> [PASSAGE]
——

Now when he said this what he meant was that taste is a very personal choice. How you, or I or anyone else tastes the exact same thing could be completely different. In the end what matters is that you like what you are drinking. He also commented on the general rule that reds are for pork or beef and whites are for fish or chicken. He said, “I have a preference for reds and if I’m eating fish I may not want a white, so I’ll order a red.” But he also knew that certain flavors complemented each other. Certain whites go along much better with a dessert than others, and some reds enhance the spice in a particular dish while others may cover it up.

The same is very true of beer, especially craft beer. But even ordinary American Style Lagers go better with some foods more than others. I can remember for years that I loved lagers with hamburgers or hot dogs or pizza, and of course pretzels, But I have never been able to drink beer while eating pasta without feeling all bloated and unable to do anything else after. You may have experienced the same problem, if not with pasta then with another food.

Now with the rise of craft beer and the multitude of flavors and styles that came with it the opportunity to find a beer that I can eat with pasta has come, not to mention all of the other food and beer combinations that are now available.

The one thing to remember is that when we combine all of these different flavors, what we are really doing is creating new chemical compounds that will react differently with each other. When you are tasting food, what is happening is the chemicals in the food are reacting with the chemicals on your tastes buds to activate certain flavor sensors in your brain. When you drink a liquid with that food then our taste buds are reacting again to a different chemical combination. That’s why when you drink water after eating really spicy-hot foods it makes it worse because the water is simply spreading the flavor around even more in your mouth, but if you eat cheese or drink milk this dissipates the heat from the spice and lets you continue with your eating.

——

> [REQUIREMENTS] Print everything in the above passage on pairing drinks with food from "The same is" down to "are now available.", word for word.

[Items stored from a collection]
——

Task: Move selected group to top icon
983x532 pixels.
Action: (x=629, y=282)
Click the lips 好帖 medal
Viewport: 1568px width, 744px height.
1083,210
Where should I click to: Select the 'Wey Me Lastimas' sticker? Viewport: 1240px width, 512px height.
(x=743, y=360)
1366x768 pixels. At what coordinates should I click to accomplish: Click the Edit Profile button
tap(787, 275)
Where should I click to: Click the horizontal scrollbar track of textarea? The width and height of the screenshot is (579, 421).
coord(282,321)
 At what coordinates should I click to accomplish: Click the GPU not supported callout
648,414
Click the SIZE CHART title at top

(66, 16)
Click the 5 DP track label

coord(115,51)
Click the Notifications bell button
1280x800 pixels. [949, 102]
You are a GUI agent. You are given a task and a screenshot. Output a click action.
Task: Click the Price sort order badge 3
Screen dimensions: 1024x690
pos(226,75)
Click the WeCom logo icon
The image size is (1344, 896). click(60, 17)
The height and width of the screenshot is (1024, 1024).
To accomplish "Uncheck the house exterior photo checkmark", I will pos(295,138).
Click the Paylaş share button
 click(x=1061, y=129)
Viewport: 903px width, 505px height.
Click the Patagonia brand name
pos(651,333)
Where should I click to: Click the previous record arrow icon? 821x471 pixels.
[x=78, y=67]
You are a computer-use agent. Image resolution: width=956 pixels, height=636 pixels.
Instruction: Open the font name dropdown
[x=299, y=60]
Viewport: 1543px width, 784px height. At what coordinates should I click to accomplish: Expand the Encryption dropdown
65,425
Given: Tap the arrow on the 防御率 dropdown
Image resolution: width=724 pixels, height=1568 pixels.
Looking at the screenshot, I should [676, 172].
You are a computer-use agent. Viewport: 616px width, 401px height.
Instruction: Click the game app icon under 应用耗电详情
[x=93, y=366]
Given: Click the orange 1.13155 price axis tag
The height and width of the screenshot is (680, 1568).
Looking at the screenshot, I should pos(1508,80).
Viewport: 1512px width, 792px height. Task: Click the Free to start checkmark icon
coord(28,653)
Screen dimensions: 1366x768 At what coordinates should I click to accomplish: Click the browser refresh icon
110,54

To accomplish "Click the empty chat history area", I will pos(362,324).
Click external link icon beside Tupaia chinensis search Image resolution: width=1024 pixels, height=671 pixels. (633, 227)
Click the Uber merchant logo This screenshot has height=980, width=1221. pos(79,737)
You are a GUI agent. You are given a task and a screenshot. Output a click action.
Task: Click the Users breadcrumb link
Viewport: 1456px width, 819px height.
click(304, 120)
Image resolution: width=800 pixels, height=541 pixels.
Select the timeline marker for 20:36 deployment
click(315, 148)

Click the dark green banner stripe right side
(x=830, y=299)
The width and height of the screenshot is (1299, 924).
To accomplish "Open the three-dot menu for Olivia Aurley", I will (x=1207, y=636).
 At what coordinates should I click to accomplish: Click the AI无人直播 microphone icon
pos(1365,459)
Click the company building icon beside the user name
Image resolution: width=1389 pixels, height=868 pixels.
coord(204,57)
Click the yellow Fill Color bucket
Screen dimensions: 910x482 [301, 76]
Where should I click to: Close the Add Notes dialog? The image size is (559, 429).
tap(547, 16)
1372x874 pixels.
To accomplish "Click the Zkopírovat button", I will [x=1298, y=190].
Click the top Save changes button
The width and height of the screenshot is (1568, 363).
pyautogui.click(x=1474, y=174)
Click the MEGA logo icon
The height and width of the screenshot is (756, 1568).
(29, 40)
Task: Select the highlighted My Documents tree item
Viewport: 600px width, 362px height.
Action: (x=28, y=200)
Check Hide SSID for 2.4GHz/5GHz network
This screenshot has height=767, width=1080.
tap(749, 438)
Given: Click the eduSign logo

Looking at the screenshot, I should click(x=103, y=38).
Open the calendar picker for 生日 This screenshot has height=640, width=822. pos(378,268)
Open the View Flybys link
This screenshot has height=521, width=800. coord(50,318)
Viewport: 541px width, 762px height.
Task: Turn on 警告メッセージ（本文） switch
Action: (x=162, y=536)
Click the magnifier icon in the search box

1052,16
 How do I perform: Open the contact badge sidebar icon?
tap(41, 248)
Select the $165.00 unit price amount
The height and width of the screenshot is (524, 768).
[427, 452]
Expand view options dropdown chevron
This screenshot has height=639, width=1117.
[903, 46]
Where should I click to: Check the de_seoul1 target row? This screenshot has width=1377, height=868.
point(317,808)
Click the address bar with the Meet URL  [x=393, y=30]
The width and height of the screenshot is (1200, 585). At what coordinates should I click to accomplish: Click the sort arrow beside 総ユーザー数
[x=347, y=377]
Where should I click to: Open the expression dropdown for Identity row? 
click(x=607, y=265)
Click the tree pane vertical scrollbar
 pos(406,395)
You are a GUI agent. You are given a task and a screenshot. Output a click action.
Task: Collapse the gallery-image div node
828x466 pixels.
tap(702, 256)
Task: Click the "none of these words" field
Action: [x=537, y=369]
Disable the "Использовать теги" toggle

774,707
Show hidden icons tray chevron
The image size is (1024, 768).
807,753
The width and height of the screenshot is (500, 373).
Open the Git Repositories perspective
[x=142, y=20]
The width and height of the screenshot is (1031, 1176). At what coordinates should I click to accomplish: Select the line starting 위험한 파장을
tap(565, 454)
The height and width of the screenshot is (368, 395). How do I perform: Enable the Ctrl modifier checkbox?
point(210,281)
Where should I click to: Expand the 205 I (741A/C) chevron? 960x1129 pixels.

——

> [WRITTEN RESPONSE]
The same is very true of beer, especially craft beer. But even ordinary American Style Lagers go better with some foods more than others. I can remember for years that I loved lagers with hamburgers or hot dogs or pizza, and of course pretzels, But I have never been able to drink beer while eating pasta without feeling all bloated and unable to do anything else after. You may have experienced the same problem, if not with pasta then with another food.

Now with the rise of craft beer and the multitude of flavors and styles that came with it the opportunity to find a beer that I can eat with pasta has come, not to mention all of the other food and beer combinations that are now available.